WHAT YOU HAVE TO DO:
Exact transcription, pictures omitted: begin at the top line of the records below and end with the line bearing "VŠEOBECNÉ OBCHODNÉ PODMIENKY".

EXERCISE INPUT:
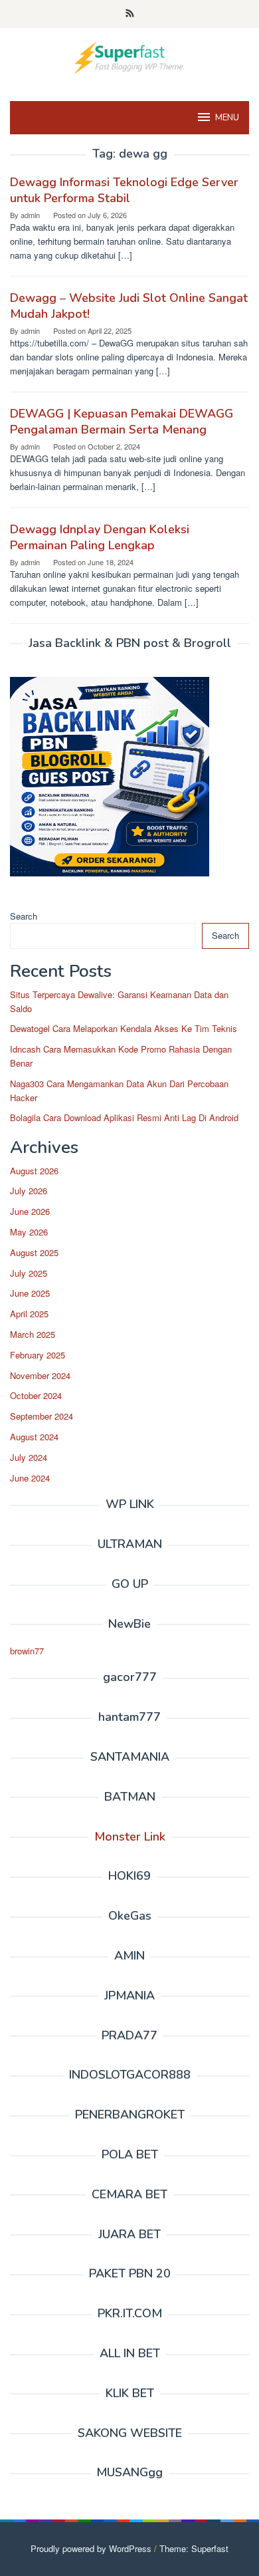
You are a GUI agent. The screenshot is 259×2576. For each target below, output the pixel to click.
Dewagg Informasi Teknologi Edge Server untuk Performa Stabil (124, 190)
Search (23, 916)
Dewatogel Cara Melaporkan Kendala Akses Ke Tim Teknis (123, 1028)
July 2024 (28, 1457)
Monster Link (129, 1837)
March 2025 (32, 1334)
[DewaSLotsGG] (129, 56)
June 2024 (30, 1478)
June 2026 (30, 1211)
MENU (227, 118)
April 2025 (29, 1313)
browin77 (27, 1650)
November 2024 (40, 1375)
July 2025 (28, 1273)
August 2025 (34, 1252)
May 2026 (29, 1231)
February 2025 (37, 1355)
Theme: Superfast (193, 2548)
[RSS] (130, 14)
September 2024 (41, 1416)
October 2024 (36, 1395)
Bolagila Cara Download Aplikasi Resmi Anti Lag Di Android (124, 1117)
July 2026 (28, 1190)
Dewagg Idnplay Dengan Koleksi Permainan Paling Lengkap (99, 537)
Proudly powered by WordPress (91, 2548)
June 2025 (30, 1293)
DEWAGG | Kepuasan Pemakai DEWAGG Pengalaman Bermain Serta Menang (121, 422)
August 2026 (34, 1170)
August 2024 (34, 1436)
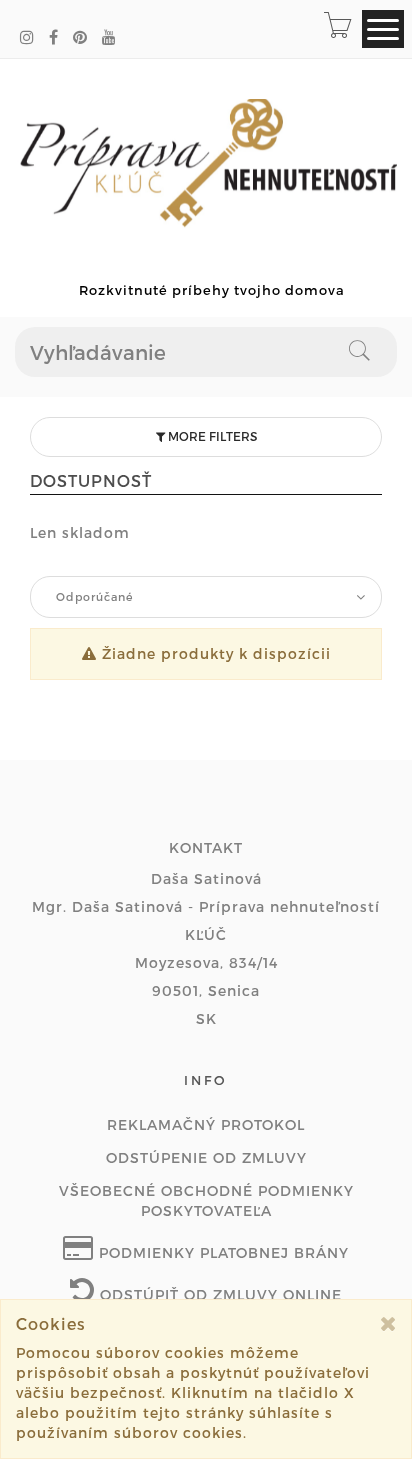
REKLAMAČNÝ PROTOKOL (206, 1124)
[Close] (388, 1323)
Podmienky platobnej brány (221, 1252)
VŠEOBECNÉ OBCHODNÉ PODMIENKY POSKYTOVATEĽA (206, 1200)
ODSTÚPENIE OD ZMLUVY (206, 1157)
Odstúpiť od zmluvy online (218, 1294)
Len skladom (80, 532)
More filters (211, 436)
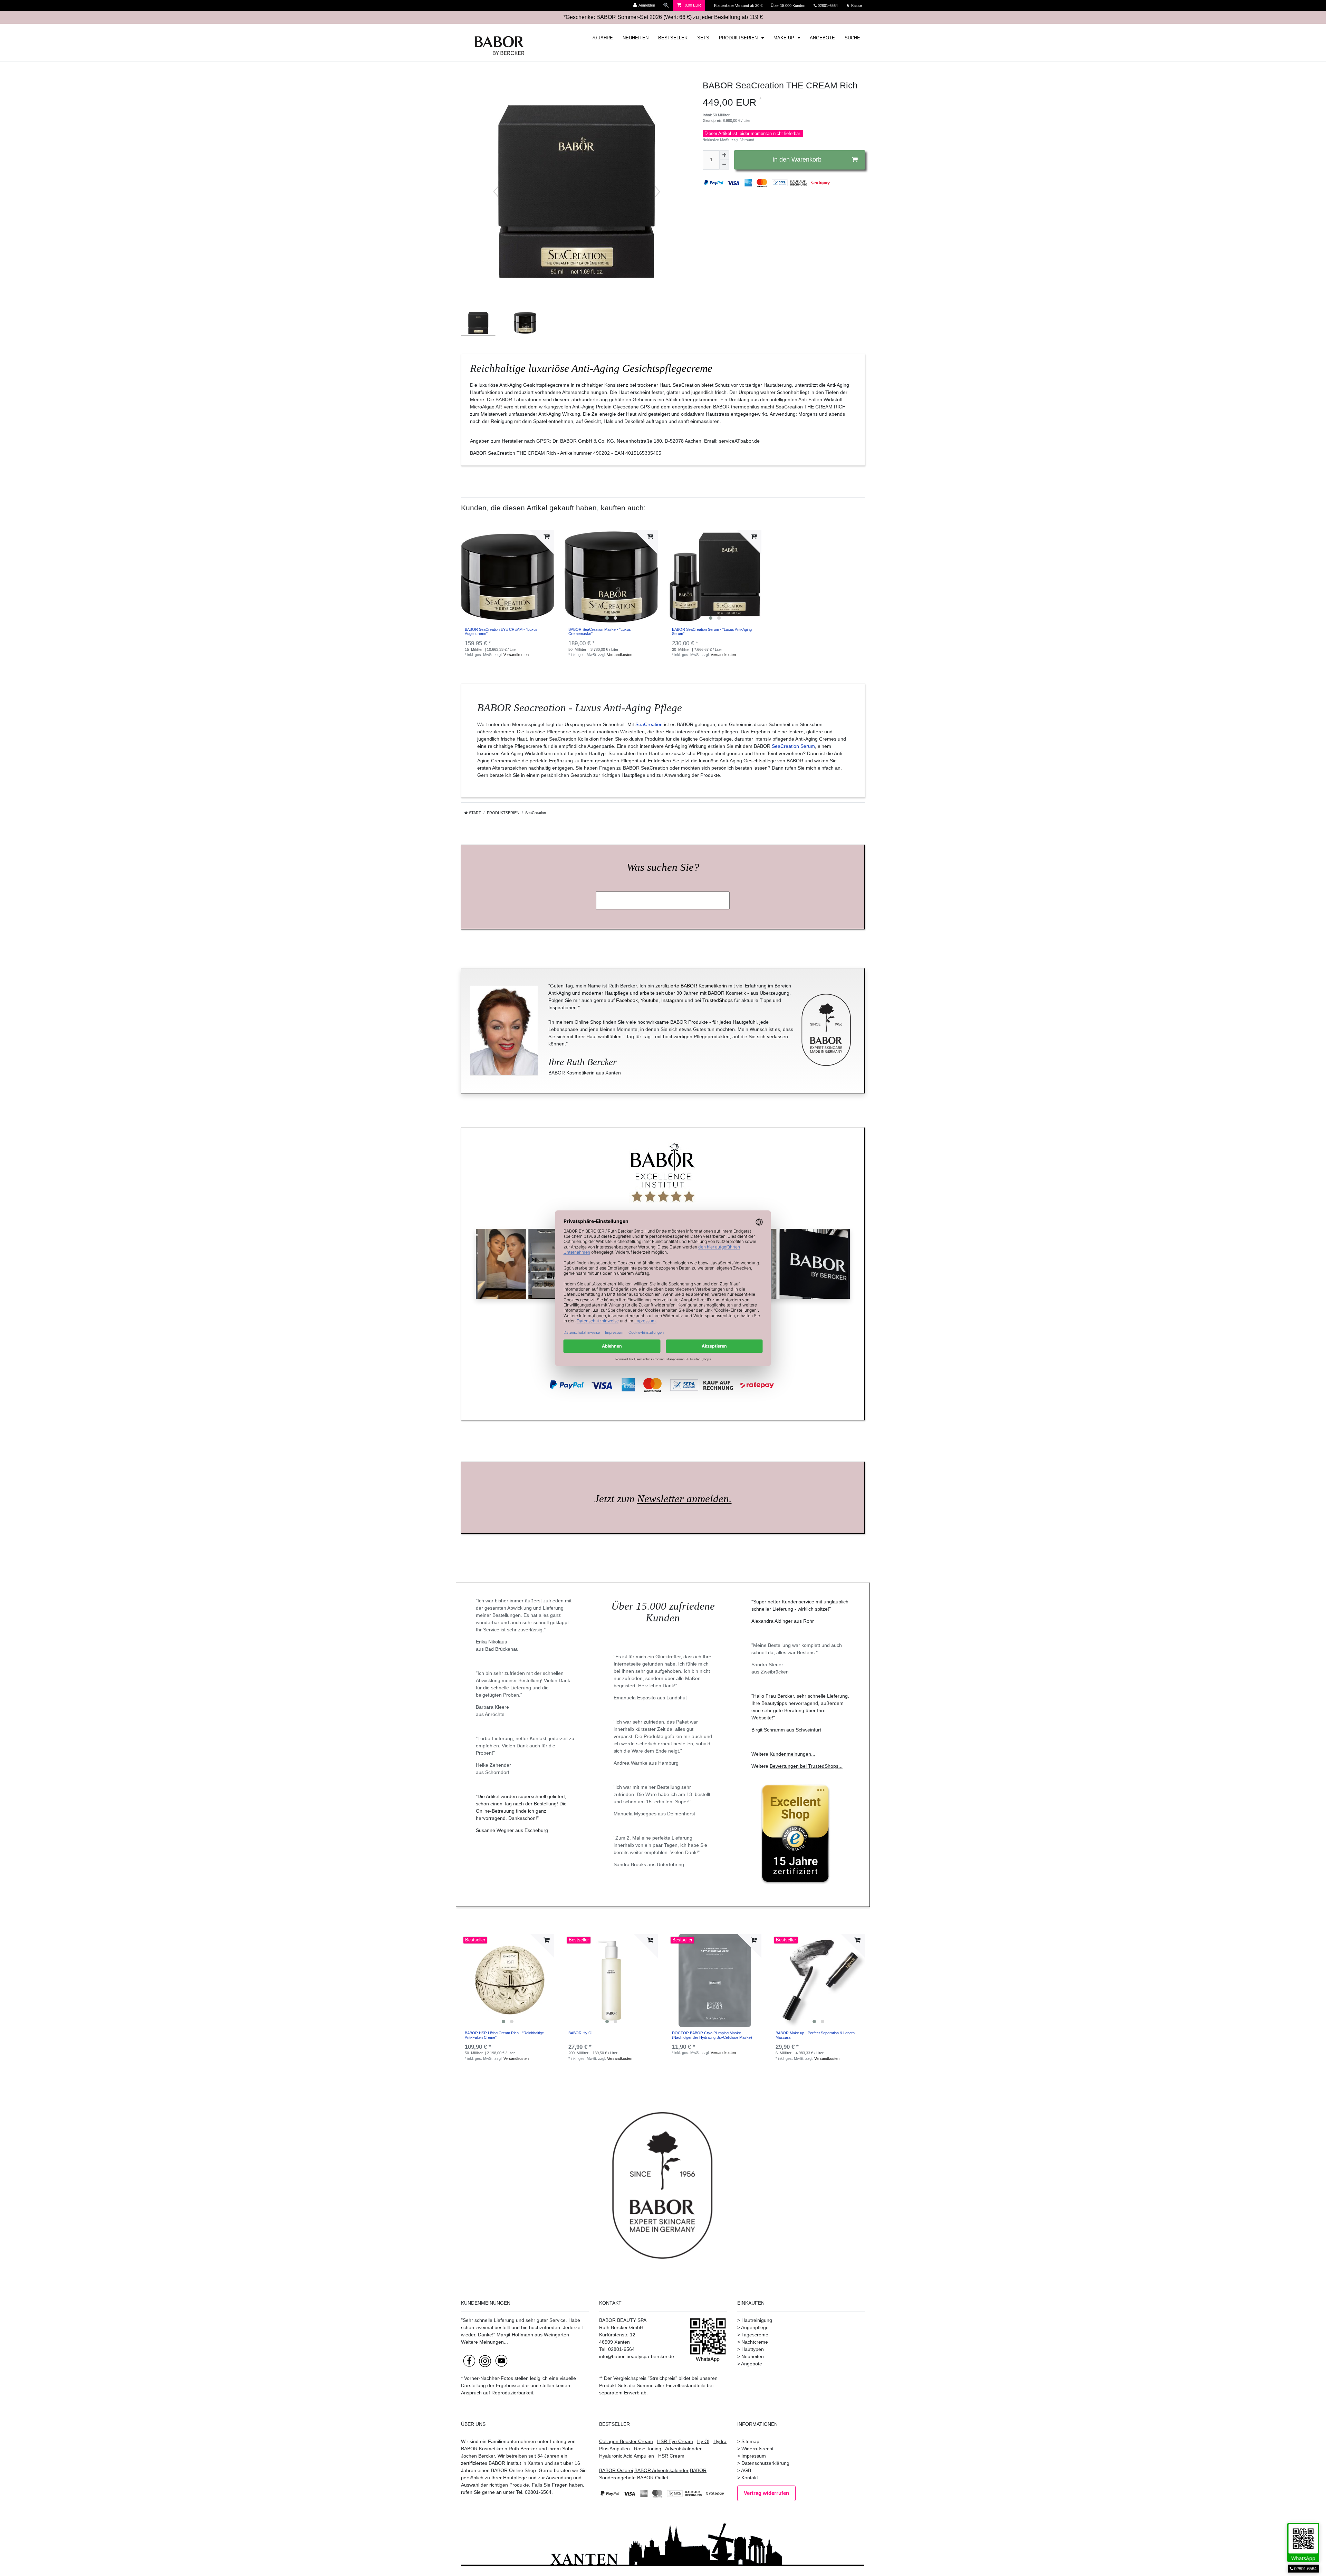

WRITTEN ANSWER:
You are a GUI agent. The screenshot is 259×2576. For each target below, output the pixel to click.
Dewagg Informasi Teknologi Edge Server untuk Performa Stabil (124, 190)
Search (23, 916)
Dewatogel Cara Melaporkan Kendala Akses Ke Tim Teknis (123, 1028)
July 2024 (28, 1457)
Monster Link (129, 1837)
March 2025 (32, 1334)
[DewaSLotsGG] (129, 56)
June 2024 (30, 1478)
June 2026 (30, 1211)
MENU (227, 118)
April 2025 (29, 1313)
browin77 (27, 1650)
November 2024 (40, 1375)
July 2025 (28, 1273)
August 2025 (34, 1252)
May 2026 (29, 1231)
February 2025 (37, 1355)
Theme: Superfast (193, 2548)
[RSS] (130, 14)
September 2024 (41, 1416)
October 2024 (36, 1395)
Bolagila Cara Download Aplikasi Resmi Anti Lag Di Android (124, 1117)
July 2026 (28, 1190)
Dewagg Idnplay Dengan Koleksi Permainan Paling Lengkap (99, 537)
Proudly powered by WordPress (91, 2548)
June 2025 (30, 1293)
DEWAGG | Kepuasan Pemakai DEWAGG Pengalaman Bermain Serta Menang (121, 422)
August 2026 (34, 1170)
August 2024 (34, 1436)
REKLAMAČNÝ PROTOKOL (206, 1124)
[Close] (388, 1323)
Podmienky platobnej brány (221, 1252)
VŠEOBECNÉ OBCHODNÉ PODMIENKY POSKYTOVATEĽA (206, 1200)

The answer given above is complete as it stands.